[docs] update internmanip docs

HanqingWangAI · HanqingWangAI · commit 1043744a4092 · 2025-08-01T03:14:01.000Z
diff --git a/source/en/user_guide/internmanip/contribute_guide.md b/source/en/user_guide/internmanip/contribute_guide.md
@@ -0,0 +1,104 @@
+# 🤝 Contribute Guide
+
+We welcome all kinds of contributions to **InternManip** — not just code! Whether you’re improving documentation, reporting issues, adding new datasets or policies, or simply helping others in the community, your effort is highly valued and appreciated.
+
+
+
+## 🚀 Ways to Contribute
+
+There are many ways to get involved with InternManip:
+
+- 🔧 Fix bugs or address issues in the codebase.
+- 🧠 Implement new manipulation models or dataset loaders.
+- 🧪 Add new simulation benchmarks or evaluation tasks.
+- 📚 Improve the documentation or add tutorials and usage examples.
+- 🐞 Report bugs and suggest new features via GitHub Issues.
+- 💬 Reach out on our [Discord](https://discord.gg/5jeaQHUj4B) or via [WeChat](https://cdn.vansin.top/taoyuan.jpg) to discuss contributions or get help.
+
+If you’re not sure how to contribute, feel free to open an issue to ask questions or discuss ideas!
+
+
+## 📝 Submitting Issues or Feature Requests
+
+### 🐛 Did You Find a Bug?
+
+Thanks for helping us improve InternManip!
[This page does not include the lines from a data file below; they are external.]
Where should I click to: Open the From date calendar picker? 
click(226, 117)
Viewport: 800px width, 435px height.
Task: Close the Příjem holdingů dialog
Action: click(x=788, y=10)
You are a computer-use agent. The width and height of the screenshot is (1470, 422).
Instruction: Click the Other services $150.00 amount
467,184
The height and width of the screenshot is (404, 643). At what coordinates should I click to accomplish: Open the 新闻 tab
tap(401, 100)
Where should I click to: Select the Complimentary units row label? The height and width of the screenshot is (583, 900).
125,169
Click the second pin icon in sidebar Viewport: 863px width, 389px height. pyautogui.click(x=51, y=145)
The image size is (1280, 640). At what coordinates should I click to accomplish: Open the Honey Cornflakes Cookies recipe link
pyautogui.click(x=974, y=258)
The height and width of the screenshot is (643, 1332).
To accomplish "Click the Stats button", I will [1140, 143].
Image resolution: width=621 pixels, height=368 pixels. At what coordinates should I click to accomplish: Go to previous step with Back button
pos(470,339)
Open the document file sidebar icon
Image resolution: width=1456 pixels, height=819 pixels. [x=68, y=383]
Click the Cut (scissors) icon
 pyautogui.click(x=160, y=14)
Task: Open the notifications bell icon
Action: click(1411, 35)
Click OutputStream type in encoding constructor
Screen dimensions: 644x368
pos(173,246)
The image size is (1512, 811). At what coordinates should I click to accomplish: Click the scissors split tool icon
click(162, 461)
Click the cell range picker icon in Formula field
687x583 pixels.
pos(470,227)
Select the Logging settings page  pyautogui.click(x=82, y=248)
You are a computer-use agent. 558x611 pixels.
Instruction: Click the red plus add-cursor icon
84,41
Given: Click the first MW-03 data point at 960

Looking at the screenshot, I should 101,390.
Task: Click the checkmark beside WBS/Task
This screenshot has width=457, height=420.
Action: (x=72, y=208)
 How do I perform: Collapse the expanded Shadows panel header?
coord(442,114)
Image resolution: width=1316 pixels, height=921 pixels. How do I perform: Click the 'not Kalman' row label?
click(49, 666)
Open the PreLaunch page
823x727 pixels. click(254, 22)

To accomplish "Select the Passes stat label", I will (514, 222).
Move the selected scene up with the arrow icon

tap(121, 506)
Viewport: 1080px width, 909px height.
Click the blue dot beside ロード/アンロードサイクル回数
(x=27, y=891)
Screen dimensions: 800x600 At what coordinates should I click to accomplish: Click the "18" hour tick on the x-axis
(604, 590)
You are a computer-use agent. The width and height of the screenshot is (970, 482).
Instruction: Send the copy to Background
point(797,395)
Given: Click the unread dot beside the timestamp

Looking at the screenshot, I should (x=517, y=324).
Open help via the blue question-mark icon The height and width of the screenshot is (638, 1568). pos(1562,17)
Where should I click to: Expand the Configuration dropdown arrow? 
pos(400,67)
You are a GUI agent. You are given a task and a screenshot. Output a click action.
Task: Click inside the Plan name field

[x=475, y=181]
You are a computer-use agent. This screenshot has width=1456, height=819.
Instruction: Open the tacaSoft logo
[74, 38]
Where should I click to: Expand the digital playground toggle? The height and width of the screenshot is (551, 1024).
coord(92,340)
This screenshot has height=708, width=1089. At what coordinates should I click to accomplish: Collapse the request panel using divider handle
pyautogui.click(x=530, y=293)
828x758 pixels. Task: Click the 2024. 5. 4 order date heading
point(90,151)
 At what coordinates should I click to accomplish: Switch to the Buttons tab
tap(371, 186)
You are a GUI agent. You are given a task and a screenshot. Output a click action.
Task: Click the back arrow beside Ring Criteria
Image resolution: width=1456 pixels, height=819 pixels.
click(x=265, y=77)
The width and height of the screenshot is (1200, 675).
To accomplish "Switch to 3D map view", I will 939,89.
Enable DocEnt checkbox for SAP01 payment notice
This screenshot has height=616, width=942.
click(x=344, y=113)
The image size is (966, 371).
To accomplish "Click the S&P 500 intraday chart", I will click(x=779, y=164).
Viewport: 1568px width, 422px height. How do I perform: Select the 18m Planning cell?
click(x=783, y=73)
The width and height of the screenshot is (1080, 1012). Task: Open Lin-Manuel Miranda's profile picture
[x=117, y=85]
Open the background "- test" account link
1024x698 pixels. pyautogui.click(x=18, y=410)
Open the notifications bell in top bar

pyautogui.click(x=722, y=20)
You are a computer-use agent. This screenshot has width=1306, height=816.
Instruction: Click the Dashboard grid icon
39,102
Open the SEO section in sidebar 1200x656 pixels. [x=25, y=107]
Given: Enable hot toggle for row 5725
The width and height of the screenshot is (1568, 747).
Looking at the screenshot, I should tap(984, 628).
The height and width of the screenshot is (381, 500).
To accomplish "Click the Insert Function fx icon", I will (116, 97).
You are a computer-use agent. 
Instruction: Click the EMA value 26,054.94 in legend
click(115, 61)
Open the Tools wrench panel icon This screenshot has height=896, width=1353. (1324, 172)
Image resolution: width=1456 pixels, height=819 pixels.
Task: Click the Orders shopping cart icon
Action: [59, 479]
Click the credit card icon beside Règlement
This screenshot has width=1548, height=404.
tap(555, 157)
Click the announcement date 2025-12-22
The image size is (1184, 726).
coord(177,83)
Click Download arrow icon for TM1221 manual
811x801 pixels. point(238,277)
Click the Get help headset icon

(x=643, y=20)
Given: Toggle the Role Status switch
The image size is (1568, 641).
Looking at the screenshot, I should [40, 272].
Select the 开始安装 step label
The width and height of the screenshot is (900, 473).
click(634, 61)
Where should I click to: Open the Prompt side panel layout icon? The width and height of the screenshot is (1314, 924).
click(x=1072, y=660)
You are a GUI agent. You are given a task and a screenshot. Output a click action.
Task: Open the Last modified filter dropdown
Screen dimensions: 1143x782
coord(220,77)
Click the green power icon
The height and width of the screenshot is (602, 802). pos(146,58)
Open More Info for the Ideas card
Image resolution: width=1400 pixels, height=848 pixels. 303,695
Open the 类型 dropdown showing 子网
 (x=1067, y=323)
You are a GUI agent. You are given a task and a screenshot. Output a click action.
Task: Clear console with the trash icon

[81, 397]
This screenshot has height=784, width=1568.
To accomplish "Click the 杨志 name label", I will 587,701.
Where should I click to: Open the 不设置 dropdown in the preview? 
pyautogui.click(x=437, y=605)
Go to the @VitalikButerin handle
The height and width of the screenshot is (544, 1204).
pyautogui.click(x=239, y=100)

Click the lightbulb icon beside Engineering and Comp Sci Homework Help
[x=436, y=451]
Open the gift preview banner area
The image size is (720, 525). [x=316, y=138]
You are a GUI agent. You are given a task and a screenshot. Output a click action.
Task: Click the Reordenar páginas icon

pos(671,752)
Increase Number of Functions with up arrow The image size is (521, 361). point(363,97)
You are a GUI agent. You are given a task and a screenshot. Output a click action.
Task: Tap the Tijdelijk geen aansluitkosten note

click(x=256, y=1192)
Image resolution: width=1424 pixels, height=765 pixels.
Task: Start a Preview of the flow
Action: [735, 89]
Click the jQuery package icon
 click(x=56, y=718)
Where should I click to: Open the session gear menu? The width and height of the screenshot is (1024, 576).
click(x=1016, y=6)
To report a bug:
+
+1. First, check if the issue has already been reported via the [GitHub Issues](https://github.com/InternRobotics/InternManip/issues) page.
+2. If not, create a new issue and include:
+   - Your OS, Python version, and PyTorch version.
+   - A short code snippet that reproduces the bug (ideally under 30s).
+   - The full error traceback.
+   - Any other useful information (e.g., screenshots).
+
+### ✨ Want to Request a New Feature?
+
+When requesting a new feature, please try to:
+
+- Explain the **motivation**: what problem are you solving or what project needs it?
+- Describe the **proposed feature** and its impact.
+- Include code snippets, diagrams, or links to papers (if applicable).
+
+
+## 🧩 Adding a New Dataset, Model, or Benchmark
+
+We encourage contributions that extend InternManip to new domains!
+Below are quick links to common scenarios:
+
+
+- ✍🏻 [How to customize your own model?](quick_start/add_model.md)
+- 📦 [How to import a new dataset?](quick_start/add_dataset.md)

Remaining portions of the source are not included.